▶ EXTRACTED TEXT
Members of the conservation commission attended the selectmen's meeting on Tuesday expecting to be criticized and possibly insulted for a decision they'd been forced to make based on inadequate information. We had not been summoned, but presented ourselves to report, as civil and rational colleagues, if the board had any questions or comments.
We are technically appointed by the select board. They could fire us and form a new commission if they chose. I do my best to help here, but if the town leaders decide that a less active and committed commission reflects the will of the citizens better, they have the power to take that controversial step. I can certainly find other ways to keep busy during the declining years of life on Earth.
We were not on the agenda. The board would only have received our decision that afternoon. We were there as a courtesy in case they wanted to address any of their concerns immediately.
Apparently they did not.
I had to leave before the end because of a previously scheduled personal commitment. Before I left I watched them govern for a while.
It's a strange little anti-government government. These people are paid with our tax dollars, which makes them kin to all in that position, but their caustic comments and eye rolls about the feds and state officials clearly showed that they do not sense it.
The chair of the board walks a convoluted tightrope above his constituency here in town. As referred to in an earlier post, the small population here holds the width of viewpoints held in the national population. We have tree-hugging socialists and gun-toting authority-haters. Interestingly, both these polar opposites get together to agree on the basics like road maintenance and other routine functions of the community before returning their customary scathing assessments of each other's mental competence.

▶ TO BE DONE
a: According to the account of the selectmen's meeting, why did the writer leave before the meeting ended?
b: From the account of the selectmen's meeting, write out the stretch from "We were not" through "not sense it.".
c: Continue the account of the selectmen's meeting from its final sentence.

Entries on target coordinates
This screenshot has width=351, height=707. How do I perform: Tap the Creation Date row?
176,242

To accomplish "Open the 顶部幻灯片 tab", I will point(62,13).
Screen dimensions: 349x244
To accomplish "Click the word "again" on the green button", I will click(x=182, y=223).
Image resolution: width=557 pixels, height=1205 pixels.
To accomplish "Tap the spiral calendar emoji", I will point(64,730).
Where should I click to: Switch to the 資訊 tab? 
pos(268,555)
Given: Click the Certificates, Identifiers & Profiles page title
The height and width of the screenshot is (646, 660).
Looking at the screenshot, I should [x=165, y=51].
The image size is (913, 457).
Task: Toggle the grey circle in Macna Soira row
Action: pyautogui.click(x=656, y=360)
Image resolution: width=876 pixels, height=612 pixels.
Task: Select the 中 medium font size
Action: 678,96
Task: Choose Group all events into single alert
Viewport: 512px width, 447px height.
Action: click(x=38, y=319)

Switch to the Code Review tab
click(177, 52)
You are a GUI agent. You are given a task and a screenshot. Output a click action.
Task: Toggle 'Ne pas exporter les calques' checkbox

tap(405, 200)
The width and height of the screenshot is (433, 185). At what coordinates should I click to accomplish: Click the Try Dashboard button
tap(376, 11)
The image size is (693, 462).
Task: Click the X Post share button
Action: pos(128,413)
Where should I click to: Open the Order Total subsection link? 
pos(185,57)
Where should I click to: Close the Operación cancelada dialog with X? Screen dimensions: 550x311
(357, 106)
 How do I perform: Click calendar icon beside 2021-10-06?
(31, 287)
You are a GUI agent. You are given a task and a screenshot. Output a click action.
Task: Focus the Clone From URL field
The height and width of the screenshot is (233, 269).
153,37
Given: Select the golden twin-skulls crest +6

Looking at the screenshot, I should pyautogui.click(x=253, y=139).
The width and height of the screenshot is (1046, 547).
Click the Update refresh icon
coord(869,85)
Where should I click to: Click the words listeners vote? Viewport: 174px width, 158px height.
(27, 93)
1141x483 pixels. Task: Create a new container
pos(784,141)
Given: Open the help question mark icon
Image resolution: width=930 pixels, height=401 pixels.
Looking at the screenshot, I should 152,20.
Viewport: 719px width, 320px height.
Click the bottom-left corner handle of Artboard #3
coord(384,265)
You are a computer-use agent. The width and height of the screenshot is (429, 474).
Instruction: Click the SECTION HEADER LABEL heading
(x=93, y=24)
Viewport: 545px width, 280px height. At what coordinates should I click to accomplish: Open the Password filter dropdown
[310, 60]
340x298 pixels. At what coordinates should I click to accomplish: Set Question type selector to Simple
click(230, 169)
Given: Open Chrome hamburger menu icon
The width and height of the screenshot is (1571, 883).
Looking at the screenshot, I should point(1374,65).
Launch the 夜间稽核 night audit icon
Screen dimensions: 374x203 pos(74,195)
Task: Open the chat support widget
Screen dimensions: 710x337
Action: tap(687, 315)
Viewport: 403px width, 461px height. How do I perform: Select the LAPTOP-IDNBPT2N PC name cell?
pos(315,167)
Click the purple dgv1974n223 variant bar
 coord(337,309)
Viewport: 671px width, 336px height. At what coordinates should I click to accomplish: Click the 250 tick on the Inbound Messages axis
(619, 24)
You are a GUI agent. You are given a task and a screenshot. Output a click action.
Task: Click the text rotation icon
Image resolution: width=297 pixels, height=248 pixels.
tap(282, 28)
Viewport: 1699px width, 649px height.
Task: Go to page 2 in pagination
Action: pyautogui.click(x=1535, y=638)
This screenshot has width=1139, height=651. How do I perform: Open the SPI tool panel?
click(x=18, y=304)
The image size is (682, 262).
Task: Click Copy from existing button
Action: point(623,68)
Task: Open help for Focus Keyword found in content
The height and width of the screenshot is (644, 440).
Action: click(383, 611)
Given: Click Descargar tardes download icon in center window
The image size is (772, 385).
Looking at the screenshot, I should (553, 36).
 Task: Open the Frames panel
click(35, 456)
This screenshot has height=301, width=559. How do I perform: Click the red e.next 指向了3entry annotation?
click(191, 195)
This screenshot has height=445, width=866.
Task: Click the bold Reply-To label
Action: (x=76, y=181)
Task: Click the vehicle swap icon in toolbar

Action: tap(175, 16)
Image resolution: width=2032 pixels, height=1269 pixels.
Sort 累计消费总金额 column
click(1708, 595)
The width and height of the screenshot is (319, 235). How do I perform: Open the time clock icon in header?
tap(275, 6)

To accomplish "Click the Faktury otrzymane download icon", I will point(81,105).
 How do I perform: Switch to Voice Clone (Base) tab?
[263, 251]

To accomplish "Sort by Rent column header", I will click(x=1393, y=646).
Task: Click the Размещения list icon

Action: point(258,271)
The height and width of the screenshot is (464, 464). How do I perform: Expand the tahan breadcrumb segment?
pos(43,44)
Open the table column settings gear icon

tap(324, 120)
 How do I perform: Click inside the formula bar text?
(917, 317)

▶ WRITTEN ANSWERS
a: The writer had a previously scheduled personal commitment.

b:
We were not on the agenda. The board would only have received our decision that afternoon. We were there as a courtesy in case they wanted to address any of their concerns immediately.
Apparently they did not.
I had to leave before the end because of a previously scheduled personal commitment. Before I left I watched them govern for a while.
It's a strange little anti-government government. These people are paid with our tax dollars, which makes them kin to all in that position, but their caustic comments and eye rolls about the feds and state officials clearly showed that they do not sense it.

c:
The select board does not hold this place together so much as balance on top of the constant minor earthquake. The political speech is a caricature, the duplicity almost instantaneous, as people come forward who have very different positions. Politicians aren't lying, they're just trying to reflect the desires of whoever is in front of them at that moment. Sensitive to the entire audience, this board leans in an anti-government direction and praises property rights and jobs over environmental protection. The environmentalists are used to taking crap and being dismissed. Apparently we can take it and always will. The sad fact is, they're right. Short-sighted, selfish people who are willing to act out and destroy things always get attention over the small, the peaceful, and the hard to understand. If something is hard to understand, get angry at it and order it to become simple! And spout a catch phrase when you do it.
I don't say it's easy to govern, especially when you can face a room packed with angry neighbors. They also stop you in the grocery store, the post office and on the road. Not me, mind you. The board and commission on which I serve tend to function mostly ignored. But the selectmen are the headliners. They become the lightning rod. I've seen the chairman go from being a quiet but open person to someone not vastly, but noticeably, more guarded and angry.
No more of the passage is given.